Work item -
Each entry below is to be printed verbatim.

Stored data -
Segment Open
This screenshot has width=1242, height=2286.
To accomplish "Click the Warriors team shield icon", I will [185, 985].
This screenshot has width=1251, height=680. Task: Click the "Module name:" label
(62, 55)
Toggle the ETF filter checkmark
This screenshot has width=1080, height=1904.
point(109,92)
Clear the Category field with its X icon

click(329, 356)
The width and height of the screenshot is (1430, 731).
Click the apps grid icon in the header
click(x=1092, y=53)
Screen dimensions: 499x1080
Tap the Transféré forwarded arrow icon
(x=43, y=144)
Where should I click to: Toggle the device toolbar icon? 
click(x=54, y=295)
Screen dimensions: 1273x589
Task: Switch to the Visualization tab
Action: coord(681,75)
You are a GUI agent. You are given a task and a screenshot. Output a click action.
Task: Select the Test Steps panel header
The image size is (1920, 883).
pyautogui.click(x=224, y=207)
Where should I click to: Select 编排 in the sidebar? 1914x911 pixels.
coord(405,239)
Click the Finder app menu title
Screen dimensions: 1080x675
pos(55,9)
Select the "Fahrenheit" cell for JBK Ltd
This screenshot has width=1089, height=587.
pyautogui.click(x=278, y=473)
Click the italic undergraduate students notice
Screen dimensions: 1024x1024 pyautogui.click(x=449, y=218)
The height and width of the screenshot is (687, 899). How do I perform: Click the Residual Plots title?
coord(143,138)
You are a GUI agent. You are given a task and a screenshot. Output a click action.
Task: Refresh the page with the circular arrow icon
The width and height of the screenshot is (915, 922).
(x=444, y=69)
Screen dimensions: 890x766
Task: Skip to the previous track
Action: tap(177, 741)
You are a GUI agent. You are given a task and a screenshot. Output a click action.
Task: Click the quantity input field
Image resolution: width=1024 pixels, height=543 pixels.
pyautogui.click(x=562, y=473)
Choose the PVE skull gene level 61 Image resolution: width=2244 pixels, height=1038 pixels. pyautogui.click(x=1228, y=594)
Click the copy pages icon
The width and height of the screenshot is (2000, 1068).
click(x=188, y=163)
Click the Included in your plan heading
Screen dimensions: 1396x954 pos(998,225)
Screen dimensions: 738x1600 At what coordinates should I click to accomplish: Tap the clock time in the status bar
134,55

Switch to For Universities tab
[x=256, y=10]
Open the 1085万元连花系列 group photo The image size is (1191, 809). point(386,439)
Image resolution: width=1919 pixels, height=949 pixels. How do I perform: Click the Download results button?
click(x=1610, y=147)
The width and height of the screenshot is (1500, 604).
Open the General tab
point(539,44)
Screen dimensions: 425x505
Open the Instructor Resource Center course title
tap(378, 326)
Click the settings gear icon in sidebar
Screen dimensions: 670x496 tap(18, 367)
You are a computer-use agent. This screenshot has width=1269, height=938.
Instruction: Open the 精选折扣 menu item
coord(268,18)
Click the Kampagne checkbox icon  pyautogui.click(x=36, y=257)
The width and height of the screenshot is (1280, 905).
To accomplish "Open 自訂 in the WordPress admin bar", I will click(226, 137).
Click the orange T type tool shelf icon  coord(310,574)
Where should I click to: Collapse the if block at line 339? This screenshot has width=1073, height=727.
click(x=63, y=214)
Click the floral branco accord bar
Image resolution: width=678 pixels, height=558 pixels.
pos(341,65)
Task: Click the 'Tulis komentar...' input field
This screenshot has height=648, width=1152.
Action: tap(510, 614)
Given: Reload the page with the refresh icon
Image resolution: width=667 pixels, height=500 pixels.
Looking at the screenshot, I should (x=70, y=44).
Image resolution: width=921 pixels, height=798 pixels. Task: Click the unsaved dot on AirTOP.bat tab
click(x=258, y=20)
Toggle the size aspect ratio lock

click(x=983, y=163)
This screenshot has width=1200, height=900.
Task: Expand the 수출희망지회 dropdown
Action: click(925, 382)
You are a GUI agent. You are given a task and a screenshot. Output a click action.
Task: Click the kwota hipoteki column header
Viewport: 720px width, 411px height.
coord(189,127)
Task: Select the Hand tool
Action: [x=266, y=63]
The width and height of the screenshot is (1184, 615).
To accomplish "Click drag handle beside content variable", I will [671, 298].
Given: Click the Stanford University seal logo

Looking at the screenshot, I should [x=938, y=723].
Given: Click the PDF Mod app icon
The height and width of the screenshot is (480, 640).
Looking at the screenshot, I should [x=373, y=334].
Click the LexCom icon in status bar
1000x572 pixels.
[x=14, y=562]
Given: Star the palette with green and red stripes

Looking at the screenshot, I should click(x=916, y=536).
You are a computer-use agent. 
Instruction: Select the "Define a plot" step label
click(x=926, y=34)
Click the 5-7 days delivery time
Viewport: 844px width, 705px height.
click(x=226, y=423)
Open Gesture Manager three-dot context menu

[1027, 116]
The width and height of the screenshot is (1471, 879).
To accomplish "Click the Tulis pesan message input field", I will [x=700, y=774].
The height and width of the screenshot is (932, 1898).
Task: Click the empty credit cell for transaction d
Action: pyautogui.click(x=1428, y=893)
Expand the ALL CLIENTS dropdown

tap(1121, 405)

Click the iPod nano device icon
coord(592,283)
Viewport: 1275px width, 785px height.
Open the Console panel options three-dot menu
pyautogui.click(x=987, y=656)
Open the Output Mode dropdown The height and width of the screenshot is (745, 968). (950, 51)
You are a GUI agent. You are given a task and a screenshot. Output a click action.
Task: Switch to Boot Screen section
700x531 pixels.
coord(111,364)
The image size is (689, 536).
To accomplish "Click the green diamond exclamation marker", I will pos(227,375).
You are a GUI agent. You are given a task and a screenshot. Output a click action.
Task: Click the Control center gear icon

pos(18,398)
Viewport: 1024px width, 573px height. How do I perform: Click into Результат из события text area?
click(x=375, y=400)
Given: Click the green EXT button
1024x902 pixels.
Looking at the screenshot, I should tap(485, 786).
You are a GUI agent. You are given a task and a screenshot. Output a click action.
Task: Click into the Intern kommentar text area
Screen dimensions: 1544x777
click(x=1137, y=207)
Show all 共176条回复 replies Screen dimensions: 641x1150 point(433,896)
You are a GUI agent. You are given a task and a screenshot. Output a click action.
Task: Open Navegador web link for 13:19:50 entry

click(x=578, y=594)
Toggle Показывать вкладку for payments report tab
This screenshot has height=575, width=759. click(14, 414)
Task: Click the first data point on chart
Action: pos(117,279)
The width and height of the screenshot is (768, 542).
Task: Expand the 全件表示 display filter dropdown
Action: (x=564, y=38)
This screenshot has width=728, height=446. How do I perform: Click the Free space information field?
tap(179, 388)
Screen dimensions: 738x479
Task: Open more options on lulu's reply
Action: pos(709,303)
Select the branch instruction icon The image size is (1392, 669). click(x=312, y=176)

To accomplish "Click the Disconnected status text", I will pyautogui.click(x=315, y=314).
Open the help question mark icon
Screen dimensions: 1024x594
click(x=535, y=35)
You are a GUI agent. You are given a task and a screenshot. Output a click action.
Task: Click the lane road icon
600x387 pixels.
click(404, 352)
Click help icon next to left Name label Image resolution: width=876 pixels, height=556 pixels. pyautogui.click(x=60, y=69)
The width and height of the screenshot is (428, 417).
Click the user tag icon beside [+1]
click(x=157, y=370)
Segment Closed
Answer area -
This screenshot has width=1242, height=2286.
To accomplish "Click the Warriors team shield icon", I will [185, 985].
This screenshot has width=1251, height=680. Task: Click the "Module name:" label
(62, 55)
Toggle the ETF filter checkmark
This screenshot has width=1080, height=1904.
point(109,92)
Clear the Category field with its X icon

click(329, 356)
The width and height of the screenshot is (1430, 731).
Click the apps grid icon in the header
click(x=1092, y=53)
Screen dimensions: 499x1080
Tap the Transféré forwarded arrow icon
(x=43, y=144)
Where should I click to: Toggle the device toolbar icon? 
click(x=54, y=295)
Screen dimensions: 1273x589
Task: Switch to the Visualization tab
Action: coord(681,75)
You are a GUI agent. You are given a task and a screenshot. Output a click action.
Task: Select the Test Steps panel header
The image size is (1920, 883).
pyautogui.click(x=224, y=207)
Where should I click to: Select 编排 in the sidebar? 1914x911 pixels.
coord(405,239)
Click the Finder app menu title
Screen dimensions: 1080x675
pos(55,9)
Select the "Fahrenheit" cell for JBK Ltd
This screenshot has width=1089, height=587.
pyautogui.click(x=278, y=473)
Click the italic undergraduate students notice
Screen dimensions: 1024x1024 pyautogui.click(x=449, y=218)
The height and width of the screenshot is (687, 899). How do I perform: Click the Residual Plots title?
coord(143,138)
You are a GUI agent. You are given a task and a screenshot. Output a click action.
Task: Refresh the page with the circular arrow icon
The width and height of the screenshot is (915, 922).
(x=444, y=69)
Screen dimensions: 890x766
Task: Skip to the previous track
Action: tap(177, 741)
You are a GUI agent. You are given a task and a screenshot. Output a click action.
Task: Click the quantity input field
Image resolution: width=1024 pixels, height=543 pixels.
pyautogui.click(x=562, y=473)
Choose the PVE skull gene level 61 Image resolution: width=2244 pixels, height=1038 pixels. pyautogui.click(x=1228, y=594)
Click the copy pages icon
The width and height of the screenshot is (2000, 1068).
click(x=188, y=163)
Click the Included in your plan heading
Screen dimensions: 1396x954 pos(998,225)
Screen dimensions: 738x1600 At what coordinates should I click to accomplish: Tap the clock time in the status bar
134,55

Switch to For Universities tab
[x=256, y=10]
Open the 1085万元连花系列 group photo The image size is (1191, 809). point(386,439)
Image resolution: width=1919 pixels, height=949 pixels. How do I perform: Click the Download results button?
click(x=1610, y=147)
The width and height of the screenshot is (1500, 604).
Open the General tab
point(539,44)
Screen dimensions: 425x505
Open the Instructor Resource Center course title
tap(378, 326)
Click the settings gear icon in sidebar
Screen dimensions: 670x496 tap(18, 367)
You are a computer-use agent. This screenshot has width=1269, height=938.
Instruction: Open the 精选折扣 menu item
coord(268,18)
Click the Kampagne checkbox icon  pyautogui.click(x=36, y=257)
The width and height of the screenshot is (1280, 905).
To accomplish "Open 自訂 in the WordPress admin bar", I will click(226, 137).
Click the orange T type tool shelf icon  coord(310,574)
Where should I click to: Collapse the if block at line 339? This screenshot has width=1073, height=727.
click(x=63, y=214)
Click the floral branco accord bar
Image resolution: width=678 pixels, height=558 pixels.
pos(341,65)
Task: Click the 'Tulis komentar...' input field
This screenshot has height=648, width=1152.
Action: tap(510, 614)
Given: Reload the page with the refresh icon
Image resolution: width=667 pixels, height=500 pixels.
Looking at the screenshot, I should (x=70, y=44).
Image resolution: width=921 pixels, height=798 pixels. Task: Click the unsaved dot on AirTOP.bat tab
click(x=258, y=20)
Toggle the size aspect ratio lock

click(x=983, y=163)
This screenshot has width=1200, height=900.
Task: Expand the 수출희망지회 dropdown
Action: click(925, 382)
You are a GUI agent. You are given a task and a screenshot. Output a click action.
Task: Click the kwota hipoteki column header
Viewport: 720px width, 411px height.
coord(189,127)
Task: Select the Hand tool
Action: [x=266, y=63]
The width and height of the screenshot is (1184, 615).
To accomplish "Click drag handle beside content variable", I will [671, 298].
Given: Click the Stanford University seal logo

Looking at the screenshot, I should [x=938, y=723].
Given: Click the PDF Mod app icon
The height and width of the screenshot is (480, 640).
Looking at the screenshot, I should [x=373, y=334].
Click the LexCom icon in status bar
1000x572 pixels.
[x=14, y=562]
Given: Star the palette with green and red stripes

Looking at the screenshot, I should click(x=916, y=536).
You are a computer-use agent. 
Instruction: Select the "Define a plot" step label
click(x=926, y=34)
Click the 5-7 days delivery time
Viewport: 844px width, 705px height.
click(x=226, y=423)
Open Gesture Manager three-dot context menu

[1027, 116]
The width and height of the screenshot is (1471, 879).
To accomplish "Click the Tulis pesan message input field", I will [x=700, y=774].
The height and width of the screenshot is (932, 1898).
Task: Click the empty credit cell for transaction d
Action: pyautogui.click(x=1428, y=893)
Expand the ALL CLIENTS dropdown

tap(1121, 405)

Click the iPod nano device icon
coord(592,283)
Viewport: 1275px width, 785px height.
Open the Console panel options three-dot menu
pyautogui.click(x=987, y=656)
Open the Output Mode dropdown The height and width of the screenshot is (745, 968). (950, 51)
You are a GUI agent. You are given a task and a screenshot. Output a click action.
Task: Switch to Boot Screen section
700x531 pixels.
coord(111,364)
The image size is (689, 536).
To accomplish "Click the green diamond exclamation marker", I will pos(227,375).
You are a GUI agent. You are given a task and a screenshot. Output a click action.
Task: Click the Control center gear icon

pos(18,398)
Viewport: 1024px width, 573px height. How do I perform: Click into Результат из события text area?
click(x=375, y=400)
Given: Click the green EXT button
1024x902 pixels.
Looking at the screenshot, I should tap(485, 786).
You are a GUI agent. You are given a task and a screenshot. Output a click action.
Task: Click into the Intern kommentar text area
Screen dimensions: 1544x777
click(x=1137, y=207)
Show all 共176条回复 replies Screen dimensions: 641x1150 point(433,896)
You are a GUI agent. You are given a task and a screenshot. Output a click action.
Task: Open Navegador web link for 13:19:50 entry

click(x=578, y=594)
Toggle Показывать вкладку for payments report tab
This screenshot has height=575, width=759. click(14, 414)
Task: Click the first data point on chart
Action: pos(117,279)
The width and height of the screenshot is (768, 542).
Task: Expand the 全件表示 display filter dropdown
Action: (x=564, y=38)
This screenshot has width=728, height=446. How do I perform: Click the Free space information field?
tap(179, 388)
Screen dimensions: 738x479
Task: Open more options on lulu's reply
Action: pos(709,303)
Select the branch instruction icon The image size is (1392, 669). click(x=312, y=176)

To accomplish "Click the Disconnected status text", I will pyautogui.click(x=315, y=314).
Open the help question mark icon
Screen dimensions: 1024x594
click(x=535, y=35)
You are a GUI agent. You are given a task and a screenshot. Output a click action.
Task: Click the lane road icon
600x387 pixels.
click(404, 352)
Click help icon next to left Name label Image resolution: width=876 pixels, height=556 pixels. pyautogui.click(x=60, y=69)
The width and height of the screenshot is (428, 417).
Click the user tag icon beside [+1]
click(x=157, y=370)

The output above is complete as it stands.